ASSIGNMENT: In the response, the entries must appear exactly as supplied.

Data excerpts
******
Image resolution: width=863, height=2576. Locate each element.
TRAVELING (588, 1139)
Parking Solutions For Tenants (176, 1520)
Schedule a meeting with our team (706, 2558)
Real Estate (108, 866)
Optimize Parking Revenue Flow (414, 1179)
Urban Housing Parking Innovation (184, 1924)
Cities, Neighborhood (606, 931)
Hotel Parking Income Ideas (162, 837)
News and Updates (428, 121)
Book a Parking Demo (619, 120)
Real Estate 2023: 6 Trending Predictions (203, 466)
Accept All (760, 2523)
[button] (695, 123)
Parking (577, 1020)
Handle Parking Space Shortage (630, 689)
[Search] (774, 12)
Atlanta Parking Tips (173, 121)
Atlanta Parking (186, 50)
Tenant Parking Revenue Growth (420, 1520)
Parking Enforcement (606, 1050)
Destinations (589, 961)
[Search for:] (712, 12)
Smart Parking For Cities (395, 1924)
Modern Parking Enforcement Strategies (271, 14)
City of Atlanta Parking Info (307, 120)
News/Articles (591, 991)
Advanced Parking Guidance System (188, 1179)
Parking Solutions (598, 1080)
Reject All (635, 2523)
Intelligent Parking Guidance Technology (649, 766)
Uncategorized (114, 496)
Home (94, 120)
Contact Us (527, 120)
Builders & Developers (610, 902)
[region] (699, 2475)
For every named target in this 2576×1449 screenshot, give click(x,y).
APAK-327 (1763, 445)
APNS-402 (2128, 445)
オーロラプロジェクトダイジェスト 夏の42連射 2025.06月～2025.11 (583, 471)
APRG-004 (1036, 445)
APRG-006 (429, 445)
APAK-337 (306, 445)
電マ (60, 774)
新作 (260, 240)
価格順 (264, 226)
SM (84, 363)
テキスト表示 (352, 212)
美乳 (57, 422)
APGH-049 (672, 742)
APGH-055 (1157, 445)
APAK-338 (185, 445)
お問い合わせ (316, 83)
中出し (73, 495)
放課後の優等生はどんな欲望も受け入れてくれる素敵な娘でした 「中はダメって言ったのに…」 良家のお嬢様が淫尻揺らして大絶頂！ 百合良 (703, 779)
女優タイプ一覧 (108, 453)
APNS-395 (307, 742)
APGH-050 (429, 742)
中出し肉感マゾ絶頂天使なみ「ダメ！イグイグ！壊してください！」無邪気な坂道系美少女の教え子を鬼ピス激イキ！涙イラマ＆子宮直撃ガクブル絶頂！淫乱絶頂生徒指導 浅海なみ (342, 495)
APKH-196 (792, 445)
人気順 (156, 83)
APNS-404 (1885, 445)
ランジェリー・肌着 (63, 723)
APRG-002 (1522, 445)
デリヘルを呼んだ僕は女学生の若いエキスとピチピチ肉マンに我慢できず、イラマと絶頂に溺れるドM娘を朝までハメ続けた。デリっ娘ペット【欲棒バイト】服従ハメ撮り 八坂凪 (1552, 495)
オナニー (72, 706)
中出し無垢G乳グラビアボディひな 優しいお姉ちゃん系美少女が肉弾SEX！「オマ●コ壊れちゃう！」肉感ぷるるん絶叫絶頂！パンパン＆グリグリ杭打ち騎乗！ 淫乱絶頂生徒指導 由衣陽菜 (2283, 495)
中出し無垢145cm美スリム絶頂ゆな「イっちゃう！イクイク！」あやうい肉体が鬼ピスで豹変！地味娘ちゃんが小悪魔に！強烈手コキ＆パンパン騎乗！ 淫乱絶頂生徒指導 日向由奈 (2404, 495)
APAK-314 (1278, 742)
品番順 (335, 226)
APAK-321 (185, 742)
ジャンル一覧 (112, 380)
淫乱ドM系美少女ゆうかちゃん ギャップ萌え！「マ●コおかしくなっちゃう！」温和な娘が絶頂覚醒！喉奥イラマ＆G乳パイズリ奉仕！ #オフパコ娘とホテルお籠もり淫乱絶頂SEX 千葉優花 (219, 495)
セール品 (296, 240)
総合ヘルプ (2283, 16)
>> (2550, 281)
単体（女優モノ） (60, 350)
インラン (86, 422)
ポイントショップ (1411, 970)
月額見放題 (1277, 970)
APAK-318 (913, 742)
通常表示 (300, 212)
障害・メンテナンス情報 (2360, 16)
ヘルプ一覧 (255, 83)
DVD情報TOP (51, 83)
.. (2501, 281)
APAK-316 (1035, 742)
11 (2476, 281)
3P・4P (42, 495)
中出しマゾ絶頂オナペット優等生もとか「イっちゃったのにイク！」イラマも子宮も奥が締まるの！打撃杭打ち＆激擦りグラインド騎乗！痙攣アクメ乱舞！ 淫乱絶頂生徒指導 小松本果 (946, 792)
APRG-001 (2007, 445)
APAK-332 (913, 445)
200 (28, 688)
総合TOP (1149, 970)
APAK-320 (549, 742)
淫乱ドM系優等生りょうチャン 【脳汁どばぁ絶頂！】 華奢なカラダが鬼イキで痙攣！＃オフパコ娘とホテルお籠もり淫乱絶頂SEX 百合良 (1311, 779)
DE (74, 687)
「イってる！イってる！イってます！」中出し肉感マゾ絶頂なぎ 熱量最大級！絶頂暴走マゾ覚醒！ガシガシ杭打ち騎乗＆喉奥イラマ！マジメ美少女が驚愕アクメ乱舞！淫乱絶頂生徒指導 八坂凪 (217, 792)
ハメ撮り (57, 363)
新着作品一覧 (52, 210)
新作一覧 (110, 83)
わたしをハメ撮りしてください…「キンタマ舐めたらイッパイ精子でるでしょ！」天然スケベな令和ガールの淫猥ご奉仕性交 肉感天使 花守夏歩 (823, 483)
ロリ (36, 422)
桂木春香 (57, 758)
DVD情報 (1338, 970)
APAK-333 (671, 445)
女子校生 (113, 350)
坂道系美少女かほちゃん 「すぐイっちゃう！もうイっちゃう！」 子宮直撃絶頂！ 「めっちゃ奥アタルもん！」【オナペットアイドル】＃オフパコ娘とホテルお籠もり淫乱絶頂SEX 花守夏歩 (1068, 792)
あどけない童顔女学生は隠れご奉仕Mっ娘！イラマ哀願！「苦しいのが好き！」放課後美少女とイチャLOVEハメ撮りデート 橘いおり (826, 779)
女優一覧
******
ANSWER FOR THE TASK:
Image resolution: width=863, height=2576. Locate each element.
TRAVELING (588, 1139)
Parking Solutions For Tenants (176, 1520)
Schedule a meeting with our team (706, 2558)
Real Estate (108, 866)
Optimize Parking Revenue Flow (414, 1179)
Urban Housing Parking Innovation (184, 1924)
Cities, Neighborhood (606, 931)
Hotel Parking Income Ideas (162, 837)
News and Updates (428, 121)
Book a Parking Demo (619, 120)
Real Estate 2023: 6 Trending Predictions (203, 466)
Accept All (760, 2523)
[button] (695, 123)
Parking (577, 1020)
Handle Parking Space Shortage (630, 689)
[Search] (774, 12)
Atlanta Parking Tips (173, 121)
Atlanta Parking (186, 50)
Tenant Parking Revenue Growth (420, 1520)
Parking Enforcement (606, 1050)
Destinations (589, 961)
[Search for:] (712, 12)
Smart Parking For Cities (395, 1924)
Modern Parking Enforcement Strategies (271, 14)
City of Atlanta Parking Info (307, 120)
News/Articles (591, 991)
Advanced Parking Guidance System (188, 1179)
Parking Solutions (598, 1080)
Reject All (635, 2523)
Intelligent Parking Guidance Technology (649, 766)
Uncategorized (114, 496)
Home (94, 120)
Contact Us (527, 120)
Builders & Developers (610, 902)
[region] (699, 2475)
For every named target in this 2576×1449 screenshot, give click(x,y).
APAK-327 (1763, 445)
APNS-402 (2128, 445)
オーロラプロジェクトダイジェスト 夏の42連射 2025.06月～2025.11 (583, 471)
APRG-004 (1036, 445)
APRG-006 (429, 445)
APAK-337 (306, 445)
電マ (60, 774)
新作 (260, 240)
価格順 (264, 226)
SM (84, 363)
テキスト表示 (352, 212)
美乳 (57, 422)
APGH-049 (672, 742)
APGH-055 (1157, 445)
APAK-338 (185, 445)
お問い合わせ (316, 83)
中出し (73, 495)
放課後の優等生はどんな欲望も受け入れてくれる素敵な娘でした 「中はダメって言ったのに…」 良家のお嬢様が淫尻揺らして大絶頂！ 百合良 (703, 779)
女優タイプ一覧 (108, 453)
APNS-395 (307, 742)
APGH-050 (429, 742)
中出し肉感マゾ絶頂天使なみ「ダメ！イグイグ！壊してください！」無邪気な坂道系美少女の教え子を鬼ピス激イキ！涙イラマ＆子宮直撃ガクブル絶頂！淫乱絶頂生徒指導 浅海なみ (342, 495)
APKH-196 (792, 445)
人気順 (156, 83)
APNS-404 (1885, 445)
ランジェリー・肌着 (63, 723)
APRG-002 (1522, 445)
デリヘルを呼んだ僕は女学生の若いエキスとピチピチ肉マンに我慢できず、イラマと絶頂に溺れるドM娘を朝までハメ続けた。デリっ娘ペット【欲棒バイト】服従ハメ撮り 八坂凪 (1552, 495)
オナニー (72, 706)
中出し無垢G乳グラビアボディひな 優しいお姉ちゃん系美少女が肉弾SEX！「オマ●コ壊れちゃう！」肉感ぷるるん絶叫絶頂！パンパン＆グリグリ杭打ち騎乗！ 淫乱絶頂生徒指導 由衣陽菜 (2283, 495)
中出し無垢145cm美スリム絶頂ゆな「イっちゃう！イクイク！」あやうい肉体が鬼ピスで豹変！地味娘ちゃんが小悪魔に！強烈手コキ＆パンパン騎乗！ 淫乱絶頂生徒指導 日向由奈 (2404, 495)
APAK-314 (1278, 742)
品番順 (335, 226)
APAK-321 (185, 742)
ジャンル一覧 (112, 380)
淫乱ドM系美少女ゆうかちゃん ギャップ萌え！「マ●コおかしくなっちゃう！」温和な娘が絶頂覚醒！喉奥イラマ＆G乳パイズリ奉仕！ #オフパコ娘とホテルお籠もり淫乱絶頂SEX 千葉優花 (219, 495)
セール品 (296, 240)
総合ヘルプ (2283, 16)
>> (2550, 281)
単体（女優モノ） (60, 350)
インラン (86, 422)
ポイントショップ (1411, 970)
月額見放題 (1277, 970)
APAK-318 (913, 742)
通常表示 (300, 212)
障害・メンテナンス情報 (2360, 16)
ヘルプ一覧 (255, 83)
DVD情報TOP (51, 83)
.. (2501, 281)
APAK-316 (1035, 742)
11 (2476, 281)
3P・4P (42, 495)
中出しマゾ絶頂オナペット優等生もとか「イっちゃったのにイク！」イラマも子宮も奥が締まるの！打撃杭打ち＆激擦りグラインド騎乗！痙攣アクメ乱舞！ 淫乱絶頂生徒指導 小松本果 (946, 792)
APRG-001 (2007, 445)
APAK-332 (913, 445)
200 (28, 688)
総合TOP (1149, 970)
APAK-320 (549, 742)
淫乱ドM系優等生りょうチャン 【脳汁どばぁ絶頂！】 華奢なカラダが鬼イキで痙攣！＃オフパコ娘とホテルお籠もり淫乱絶頂SEX 百合良 (1311, 779)
DE (74, 687)
「イってる！イってる！イってます！」中出し肉感マゾ絶頂なぎ 熱量最大級！絶頂暴走マゾ覚醒！ガシガシ杭打ち騎乗＆喉奥イラマ！マジメ美少女が驚愕アクメ乱舞！淫乱絶頂生徒指導 八坂凪 (217, 792)
ハメ撮り (57, 363)
新着作品一覧 (52, 210)
新作一覧 (110, 83)
わたしをハメ撮りしてください…「キンタマ舐めたらイッパイ精子でるでしょ！」天然スケベな令和ガールの淫猥ご奉仕性交 肉感天使 花守夏歩 (823, 483)
ロリ (36, 422)
桂木春香 (57, 758)
DVD情報 (1338, 970)
APAK-333 (671, 445)
女子校生 (113, 350)
坂道系美少女かほちゃん 「すぐイっちゃう！もうイっちゃう！」 子宮直撃絶頂！ 「めっちゃ奥アタルもん！」【オナペットアイドル】＃オフパコ娘とホテルお籠もり淫乱絶頂SEX 花守夏歩 (1068, 792)
あどけない童顔女学生は隠れご奉仕Mっ娘！イラマ哀願！「苦しいのが好き！」放課後美少女とイチャLOVEハメ撮りデート 橘いおり (826, 779)
女優一覧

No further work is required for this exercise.